Esto lo dijo el poeta hace como 100 años, y nosotros seguimos dándonos estacazos como en el cuadro De Goya, con las piernas enterradas para no tener salida.
“El carácter es el destino”, decía Schopenhauer, y nuca lo olvido, pero no solo pensando en las personas, sino en los pueblos. Sí, hay destino, y cada ciertos siglos, nos volvemos a encontrar con el nuestro. Con nuestras malas decisiones debidas al carácter. No es casual que España haya gozado de cortos periodos de paz y progreso. Los dos últimos, la Restauración (1876-1923) y la Transición (1975-202?), esta última a punto de ser cerrada de mala o muy mala manera. Entre medias, un rasgo genial del carácter de España es el carlismo, que provocó más de tres guerra sangrientas en el XIX y hoy se han hecho carne en los partidos independentistas, sus herederos, la principal causa de decadencia de hoy que los partidos nacionales no han sabido, o querido, estrangular.
La gente no se da cuenta, embebida en el fútbol y los conciertos, pero ahora mismo somos una nación dividida en indefensa, como lo fue en 1808, cuando el rey entregó a Napoleón las llaves del reino y el pueblo tuvo que levantarse en armas (estacas y navajas) para frenar al invasor. Es la última guerra que, dicen, peleó España frente a un ejército extranjero. Poco antes, en Trafagar, aliados a Francia, sufrimos derrota ante los ingleses. ¿Qué hacíamos en Trafalgar aliados a la Francia napoleónica?

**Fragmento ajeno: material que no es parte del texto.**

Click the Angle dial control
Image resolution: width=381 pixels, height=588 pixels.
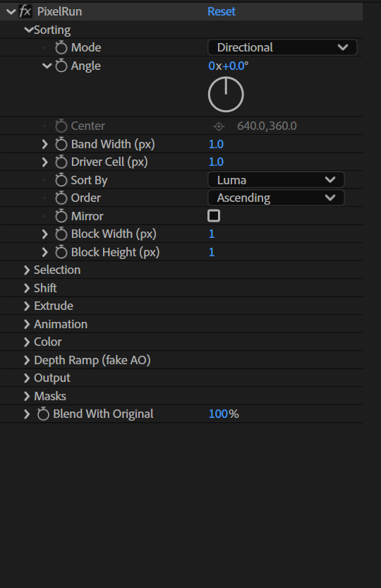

Una corona corrupta, un valido corrupto, el fin del régimen absolutista. El heredero, un cabronazo, estuvo exiliado en Francia enviando mensajes de amor filial a Napoleón. Pues pasó a ser llamado “El Deseado”, pues el pueblo luchaba en su nombre. En 1812, acabada la guerra y expulsado Napoleón (en buena parte gracias a la intervención de Wellington, digan lo que digan sobre la guerrilla española, pero incapaz de montar un ejército que efectivamente venciera al de Napoleón), vino El Deseado Fernando VII, inmediatamente amado por el pueblo, que por eso anuló en cuanto pudo la Constitución de 1812, sin duda meritoria, pero escasamente representativa más allá de unos ilustrados que la elaboraron y que nadie leyó salvo lo soñadores.
Ahora también nos refinos por una Constitución fallida y llena de trampas.
Y esta triste urdimbre es el callado, resistente, duro e imperfecto carácter y destino del pueblo español: encontrarse cada cien años con un déspota que destroza todo y nos obliga a volver a empezar el entramado que luego no sale bien.